Much of my day-to-day work on the Mac is handled at home on a wide screen iMac. I worry less about security at home than I do with my trusty MacBook which carries most of the same files and apps. The MacBook gets locked down tighter than a drum. Since most of us sit in front of our Mac screens while working I’m disappointed that Apple doesn’t have some sort of motion detector, retina scanner, or other visual or biometric security built in already.
Until Apple figures out a better way to lock up a Mac, there’s clever apps like TokenLock which can lock and unlock your Mac automatically.
The number of locking options is extensive and far different than merely requiring a user ID and password upon login, or by requiring a password to get past the screensaver.
TokenLock’s security functions are both proximity and action based. For example, remove a USB device from your Mac, and it locks. Disconnect a connected Bluetooth device, and it locks. Got an iPhone with Bluetooth? Walk away and TokenLock locks your Mac.
TokenLock resides in the Mac’s Menubar so options and a quick lock are a click away.
That means you can lock up your Mac with a hotkey, or select Lock from the Menubar, or simply by clicking the TokenLock icon in the Dock. Or, lock it up with the Apple IR Remote. All those options, including the automatic lockups, make it easier to lock up a Mac.

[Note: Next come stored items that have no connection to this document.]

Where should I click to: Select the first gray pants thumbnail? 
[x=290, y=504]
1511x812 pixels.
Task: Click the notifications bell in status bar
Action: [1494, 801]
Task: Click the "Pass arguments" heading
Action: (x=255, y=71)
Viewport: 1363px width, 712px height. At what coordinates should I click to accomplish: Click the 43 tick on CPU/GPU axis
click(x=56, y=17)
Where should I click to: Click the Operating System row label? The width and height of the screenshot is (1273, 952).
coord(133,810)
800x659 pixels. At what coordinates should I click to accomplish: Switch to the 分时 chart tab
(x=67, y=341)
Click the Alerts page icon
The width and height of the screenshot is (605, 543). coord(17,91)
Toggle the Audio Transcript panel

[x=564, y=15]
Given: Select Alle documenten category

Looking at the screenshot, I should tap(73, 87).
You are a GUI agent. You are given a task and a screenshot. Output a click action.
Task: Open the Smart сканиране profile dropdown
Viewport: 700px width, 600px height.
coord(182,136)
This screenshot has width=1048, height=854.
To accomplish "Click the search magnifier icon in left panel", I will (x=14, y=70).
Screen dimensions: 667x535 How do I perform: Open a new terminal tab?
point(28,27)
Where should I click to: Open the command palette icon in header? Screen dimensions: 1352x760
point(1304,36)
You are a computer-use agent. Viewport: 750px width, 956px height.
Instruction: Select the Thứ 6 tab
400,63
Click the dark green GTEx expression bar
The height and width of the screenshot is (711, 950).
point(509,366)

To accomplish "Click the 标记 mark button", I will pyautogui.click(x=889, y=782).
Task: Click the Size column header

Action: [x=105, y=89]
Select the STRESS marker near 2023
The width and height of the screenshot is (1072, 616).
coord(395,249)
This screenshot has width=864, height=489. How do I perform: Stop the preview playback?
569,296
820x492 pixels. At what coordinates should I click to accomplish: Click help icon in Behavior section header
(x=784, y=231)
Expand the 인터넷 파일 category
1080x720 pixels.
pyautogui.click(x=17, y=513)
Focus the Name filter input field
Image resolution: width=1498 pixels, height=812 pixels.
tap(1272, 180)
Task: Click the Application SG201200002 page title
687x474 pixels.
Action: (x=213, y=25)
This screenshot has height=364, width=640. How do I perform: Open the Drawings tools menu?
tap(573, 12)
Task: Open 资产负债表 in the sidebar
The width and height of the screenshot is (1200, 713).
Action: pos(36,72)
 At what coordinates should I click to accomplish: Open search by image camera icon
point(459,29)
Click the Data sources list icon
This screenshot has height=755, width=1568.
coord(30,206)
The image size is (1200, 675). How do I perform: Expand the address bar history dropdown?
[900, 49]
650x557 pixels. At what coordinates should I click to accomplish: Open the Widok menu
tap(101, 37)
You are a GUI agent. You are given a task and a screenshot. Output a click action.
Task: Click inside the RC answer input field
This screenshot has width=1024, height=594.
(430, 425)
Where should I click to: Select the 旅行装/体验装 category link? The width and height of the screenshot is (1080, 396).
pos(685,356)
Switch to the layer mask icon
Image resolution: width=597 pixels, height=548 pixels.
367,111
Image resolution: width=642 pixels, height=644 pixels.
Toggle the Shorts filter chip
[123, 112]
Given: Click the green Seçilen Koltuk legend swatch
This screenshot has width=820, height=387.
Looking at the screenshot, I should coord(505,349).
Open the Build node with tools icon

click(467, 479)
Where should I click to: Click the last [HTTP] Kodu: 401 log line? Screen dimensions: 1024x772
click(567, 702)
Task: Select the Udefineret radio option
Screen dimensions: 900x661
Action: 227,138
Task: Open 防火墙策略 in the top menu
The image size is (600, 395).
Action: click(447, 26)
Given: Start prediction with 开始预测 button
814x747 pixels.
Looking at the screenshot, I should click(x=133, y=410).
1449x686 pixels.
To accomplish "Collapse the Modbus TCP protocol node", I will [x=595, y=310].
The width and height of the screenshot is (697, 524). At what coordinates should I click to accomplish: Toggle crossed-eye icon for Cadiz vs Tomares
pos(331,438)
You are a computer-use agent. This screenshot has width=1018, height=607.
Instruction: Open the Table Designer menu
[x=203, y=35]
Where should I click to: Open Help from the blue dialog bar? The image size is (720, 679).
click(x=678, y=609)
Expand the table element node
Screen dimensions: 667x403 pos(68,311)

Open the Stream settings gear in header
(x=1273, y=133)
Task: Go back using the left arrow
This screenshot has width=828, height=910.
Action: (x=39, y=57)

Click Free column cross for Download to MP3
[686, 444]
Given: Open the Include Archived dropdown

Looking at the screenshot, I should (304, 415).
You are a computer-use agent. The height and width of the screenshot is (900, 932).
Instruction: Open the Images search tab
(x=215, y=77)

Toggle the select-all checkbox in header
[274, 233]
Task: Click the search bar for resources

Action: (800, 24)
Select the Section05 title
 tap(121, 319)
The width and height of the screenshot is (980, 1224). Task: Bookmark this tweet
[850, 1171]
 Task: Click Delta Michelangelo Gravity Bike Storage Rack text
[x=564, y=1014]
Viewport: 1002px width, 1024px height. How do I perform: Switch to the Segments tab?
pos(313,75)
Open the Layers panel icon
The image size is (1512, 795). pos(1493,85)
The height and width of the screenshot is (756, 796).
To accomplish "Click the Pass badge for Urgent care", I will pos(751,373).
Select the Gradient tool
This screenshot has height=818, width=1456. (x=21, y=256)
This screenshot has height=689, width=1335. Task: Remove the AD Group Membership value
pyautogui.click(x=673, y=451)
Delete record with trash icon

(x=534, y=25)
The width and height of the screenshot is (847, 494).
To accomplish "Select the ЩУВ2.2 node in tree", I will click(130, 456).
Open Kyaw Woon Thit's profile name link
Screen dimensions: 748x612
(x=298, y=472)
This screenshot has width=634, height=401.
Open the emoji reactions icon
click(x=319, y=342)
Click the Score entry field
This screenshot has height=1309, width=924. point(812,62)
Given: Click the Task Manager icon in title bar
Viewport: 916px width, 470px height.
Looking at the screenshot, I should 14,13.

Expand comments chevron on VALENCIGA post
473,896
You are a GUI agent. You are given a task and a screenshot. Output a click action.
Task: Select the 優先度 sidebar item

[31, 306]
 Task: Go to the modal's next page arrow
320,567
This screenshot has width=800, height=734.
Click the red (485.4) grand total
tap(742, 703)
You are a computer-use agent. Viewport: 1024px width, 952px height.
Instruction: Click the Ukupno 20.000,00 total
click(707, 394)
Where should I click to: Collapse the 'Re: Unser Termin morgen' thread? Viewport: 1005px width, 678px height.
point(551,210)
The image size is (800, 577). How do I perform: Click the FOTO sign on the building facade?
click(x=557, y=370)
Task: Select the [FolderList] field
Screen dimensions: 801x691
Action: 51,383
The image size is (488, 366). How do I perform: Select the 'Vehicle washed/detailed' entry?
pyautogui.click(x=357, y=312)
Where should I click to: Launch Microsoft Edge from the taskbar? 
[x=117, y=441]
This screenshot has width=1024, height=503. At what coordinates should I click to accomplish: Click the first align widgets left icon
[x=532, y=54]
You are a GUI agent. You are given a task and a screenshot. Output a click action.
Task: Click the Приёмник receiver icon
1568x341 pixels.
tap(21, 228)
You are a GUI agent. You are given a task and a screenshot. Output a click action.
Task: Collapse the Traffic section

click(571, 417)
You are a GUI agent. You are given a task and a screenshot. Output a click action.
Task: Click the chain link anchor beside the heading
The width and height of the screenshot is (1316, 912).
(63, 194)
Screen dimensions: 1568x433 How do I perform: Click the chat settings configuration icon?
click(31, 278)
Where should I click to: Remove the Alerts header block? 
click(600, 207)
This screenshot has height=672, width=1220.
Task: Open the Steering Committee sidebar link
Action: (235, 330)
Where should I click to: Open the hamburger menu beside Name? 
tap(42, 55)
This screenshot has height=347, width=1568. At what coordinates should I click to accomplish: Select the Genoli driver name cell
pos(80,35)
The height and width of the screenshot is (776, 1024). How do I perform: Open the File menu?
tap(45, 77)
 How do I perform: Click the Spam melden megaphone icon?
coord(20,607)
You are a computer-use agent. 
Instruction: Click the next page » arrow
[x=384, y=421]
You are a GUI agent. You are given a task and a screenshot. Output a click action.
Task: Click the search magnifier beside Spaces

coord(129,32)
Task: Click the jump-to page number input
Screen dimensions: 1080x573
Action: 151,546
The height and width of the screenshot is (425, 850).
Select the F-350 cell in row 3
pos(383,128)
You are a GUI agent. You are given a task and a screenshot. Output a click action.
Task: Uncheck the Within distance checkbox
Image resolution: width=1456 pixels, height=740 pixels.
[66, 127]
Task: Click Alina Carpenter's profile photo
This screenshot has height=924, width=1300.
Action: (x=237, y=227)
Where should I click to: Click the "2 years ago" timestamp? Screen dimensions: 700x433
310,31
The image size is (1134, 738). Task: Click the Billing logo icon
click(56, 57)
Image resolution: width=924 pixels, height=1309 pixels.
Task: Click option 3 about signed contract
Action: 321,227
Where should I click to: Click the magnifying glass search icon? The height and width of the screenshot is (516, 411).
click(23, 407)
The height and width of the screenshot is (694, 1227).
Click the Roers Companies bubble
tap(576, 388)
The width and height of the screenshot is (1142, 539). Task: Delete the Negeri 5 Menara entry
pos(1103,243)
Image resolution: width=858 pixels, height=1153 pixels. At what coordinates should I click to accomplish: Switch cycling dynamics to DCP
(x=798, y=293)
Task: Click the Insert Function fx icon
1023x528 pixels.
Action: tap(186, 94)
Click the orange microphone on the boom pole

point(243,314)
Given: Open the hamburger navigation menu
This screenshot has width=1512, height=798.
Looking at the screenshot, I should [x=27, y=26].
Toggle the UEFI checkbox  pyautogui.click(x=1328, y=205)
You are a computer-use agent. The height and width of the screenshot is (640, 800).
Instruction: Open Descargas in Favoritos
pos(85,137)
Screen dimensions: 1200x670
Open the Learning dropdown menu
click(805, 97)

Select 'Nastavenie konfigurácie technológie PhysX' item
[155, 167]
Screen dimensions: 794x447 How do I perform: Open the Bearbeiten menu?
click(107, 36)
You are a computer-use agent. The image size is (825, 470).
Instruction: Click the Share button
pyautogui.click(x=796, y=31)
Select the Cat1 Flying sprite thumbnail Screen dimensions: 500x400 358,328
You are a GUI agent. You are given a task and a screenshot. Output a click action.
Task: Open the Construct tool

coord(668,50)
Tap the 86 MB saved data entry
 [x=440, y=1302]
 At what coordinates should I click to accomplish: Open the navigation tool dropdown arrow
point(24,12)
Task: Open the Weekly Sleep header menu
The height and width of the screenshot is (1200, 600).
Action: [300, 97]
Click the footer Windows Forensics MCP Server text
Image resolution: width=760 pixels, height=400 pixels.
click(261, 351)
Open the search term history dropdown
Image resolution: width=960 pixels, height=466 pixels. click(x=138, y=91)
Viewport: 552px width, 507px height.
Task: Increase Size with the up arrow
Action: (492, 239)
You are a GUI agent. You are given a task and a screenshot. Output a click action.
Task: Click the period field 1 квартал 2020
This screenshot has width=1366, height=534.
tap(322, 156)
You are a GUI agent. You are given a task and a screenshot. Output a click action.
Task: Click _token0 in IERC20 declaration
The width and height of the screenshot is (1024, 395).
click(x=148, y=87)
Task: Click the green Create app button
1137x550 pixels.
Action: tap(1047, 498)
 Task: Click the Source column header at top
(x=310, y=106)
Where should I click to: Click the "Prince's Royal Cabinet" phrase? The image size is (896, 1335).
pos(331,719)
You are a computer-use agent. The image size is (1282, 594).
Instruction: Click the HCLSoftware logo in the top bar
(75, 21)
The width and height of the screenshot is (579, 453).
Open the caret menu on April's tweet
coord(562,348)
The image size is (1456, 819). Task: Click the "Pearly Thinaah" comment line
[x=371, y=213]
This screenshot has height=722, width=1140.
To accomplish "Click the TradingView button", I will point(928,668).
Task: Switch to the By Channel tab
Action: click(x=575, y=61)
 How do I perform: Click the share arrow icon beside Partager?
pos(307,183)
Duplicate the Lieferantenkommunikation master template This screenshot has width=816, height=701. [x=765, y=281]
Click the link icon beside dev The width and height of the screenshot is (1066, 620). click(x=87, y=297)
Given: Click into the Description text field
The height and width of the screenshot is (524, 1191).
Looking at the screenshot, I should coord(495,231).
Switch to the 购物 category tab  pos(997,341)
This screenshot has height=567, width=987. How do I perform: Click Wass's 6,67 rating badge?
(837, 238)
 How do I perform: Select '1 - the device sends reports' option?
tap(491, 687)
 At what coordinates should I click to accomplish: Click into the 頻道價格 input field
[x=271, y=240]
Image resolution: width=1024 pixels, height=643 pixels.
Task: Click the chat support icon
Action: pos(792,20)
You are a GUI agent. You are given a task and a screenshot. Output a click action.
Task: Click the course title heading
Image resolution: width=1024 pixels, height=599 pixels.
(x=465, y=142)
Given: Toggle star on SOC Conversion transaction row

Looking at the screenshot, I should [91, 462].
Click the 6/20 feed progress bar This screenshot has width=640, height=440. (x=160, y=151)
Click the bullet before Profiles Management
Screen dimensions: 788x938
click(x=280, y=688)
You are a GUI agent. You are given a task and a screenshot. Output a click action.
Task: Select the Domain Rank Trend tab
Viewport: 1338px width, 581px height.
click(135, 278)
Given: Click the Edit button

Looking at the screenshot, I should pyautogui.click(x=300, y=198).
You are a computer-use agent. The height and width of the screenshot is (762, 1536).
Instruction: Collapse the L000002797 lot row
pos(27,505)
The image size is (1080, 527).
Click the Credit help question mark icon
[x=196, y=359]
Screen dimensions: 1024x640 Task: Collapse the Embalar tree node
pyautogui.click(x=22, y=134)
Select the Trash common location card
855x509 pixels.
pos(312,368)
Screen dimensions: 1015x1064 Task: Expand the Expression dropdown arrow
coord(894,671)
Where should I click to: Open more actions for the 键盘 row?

Conversely, you can unlock the Mac by plugging in a USB device, or when your Bluetooth smartphone gets closer to the Mac, or you engage a ‘safe’ Wi-Fi network. TokenLock is smart, too. It knows the difference between removing a USB device and severing the connection, vs. when the Mac goes to sleep and loses the USB connection.
The feature I like the best is to pair my iPhone with the Mac. When I walk away, the Bluetooth signal walks away, too, and TokenLock automatically locks down my Mac. And, upon return, it unlocks my Mac as I get near.
For geekier Mac users TokenLock has a few other nifty features, including options to run an app, send a message, as well as an adjustable number of connection attempts, or adjustable time-outs for Bluetooth connections. Considering that TokenLock’s price tag is absolutely positively nominal (even within my threshold for throwaway money without a trial version, yet there is a trial version).